- Page -
○ ○ ○ ○ ○

Amory: He goes inside, and his eyes aren’t used to the dark, so he can’t see anything. He opens the front door again, propping it to let in a little light. Now, outside, all those Toms are looking in, seeing their politicians and neighbors in flagrante, as Phil said. The guard dog messed up. Get it?
Reddit Redux: User serainan (Seraina Nett) To The Rescue
1 - https://www.reddit.com/r/AskHistorians/comments/tbgetc/this_bar_joke_from_ancient_sumer_has_been_making/
"We usually translate the word esh-dam as 'tavern'. Yes, they are associated with prostitution, but it is not primarily a brothel. There is eating and drinking and sex. So, the joke could be sexual, but doesn't necessarily have to be.
The verb ngal2--taka4 in its basic meaning means 'to open' without any sexual connotation. However, there's a noun gal4-la that sounds similar and means 'vulva', so there could be some double-entendre there...

○ ○ ○ ○ ○

- Exercise set -
- 1) Please repeat the Sumerian joke passage between "Reddit Redux: User" and "some double-entendre there...", inclusive.
- 2) Name each transliterated word that the Sumerian joke passage glosses with an English meaning.

- Dataset excerpts -
○ ○ ○ ○ ○

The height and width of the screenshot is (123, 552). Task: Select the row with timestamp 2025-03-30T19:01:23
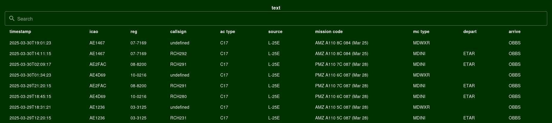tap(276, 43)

○ ○ ○ ○ ○

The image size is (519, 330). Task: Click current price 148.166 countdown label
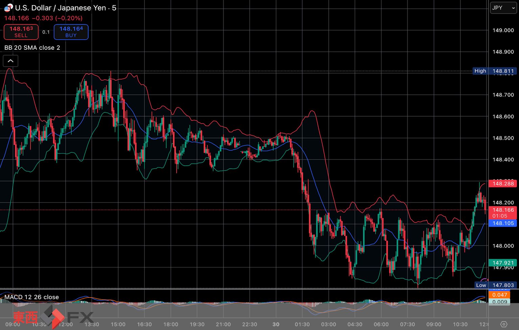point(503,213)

○ ○ ○ ○ ○

- The results -
- 1)
Reddit Redux: User serainan (Seraina Nett) To The Rescue
1 - https://www.reddit.com/r/AskHistorians/comments/tbgetc/this_bar_joke_from_ancient_sumer_has_been_making/
"We usually translate the word esh-dam as 'tavern'. Yes, they are associated with prostitution, but it is not primarily a brothel. There is eating and drinking and sex. So, the joke could be sexual, but doesn't necessarily have to be.
The verb ngal2--taka4 in its basic meaning means 'to open' without any sexual connotation. However, there's a noun gal4-la that sounds similar and means 'vulva', so there could be some double-entendre there...

- 2)
esh-dam
ngal2--taka4
gal4-la